**ARTICLE:**
========================================================================

Wolcensmen is Capp’s solo project that has been in the works for several years, and was inspired by the acoustic parts of music by the likes of Ulver, Opeth and Empyrium and also by Capp witnessing an Irish folk band playing in a Dublin pub, leading him to reflect that he felt an English version – local pubs etc. with acts regularly performing English folk music – was lacking. Wolcensmen is his answer to that void though, as he says, “…as it happens, the music I’d go on to record had none of the happy, merry-making appeal I’d first envisioned, but anyhow…” I’d venture that Wolcensmen are the English equivalent to the rather super Norwegian act Wardruna who aim to create musical representations of Norse traditions.
“Songs From The Fyrgen” is the debut album from Wolcensmen. The “fyrgen” in the album title refers to mountain woods or a wooded hilltop, so it’s natural that the music contained within should evoke such surroundings. I suppose that the closest his day-job band come to the music found on the record would be something like “Children Of The Stones” (also the title of a super TV series originally broadcast back in 1977) or perhaps “Æfterield-fréon” – both excellent, delicate and atmospheric acoustic pieces.

========================================================================

**RECORDED INFORMATION:**
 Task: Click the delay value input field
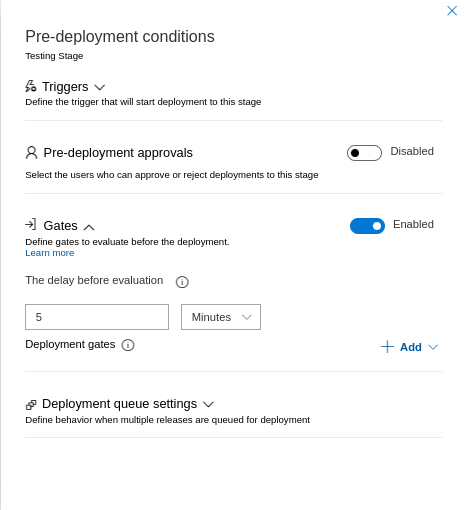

========================================================================

**GOAL:**
Set down the part of the Wolcensmen review above, starting with "Wolcensmen is Capp’s" and going on through "of Norse traditions.".

**ANSWER TO THIS EXERCISE:**
Wolcensmen is Capp’s solo project that has been in the works for several years, and was inspired by the acoustic parts of music by the likes of Ulver, Opeth and Empyrium and also by Capp witnessing an Irish folk band playing in a Dublin pub, leading him to reflect that he felt an English version – local pubs etc. with acts regularly performing English folk music – was lacking. Wolcensmen is his answer to that void though, as he says, “…as it happens, the music I’d go on to record had none of the happy, merry-making appeal I’d first envisioned, but anyhow…” I’d venture that Wolcensmen are the English equivalent to the rather super Norwegian act Wardruna who aim to create musical representations of Norse traditions.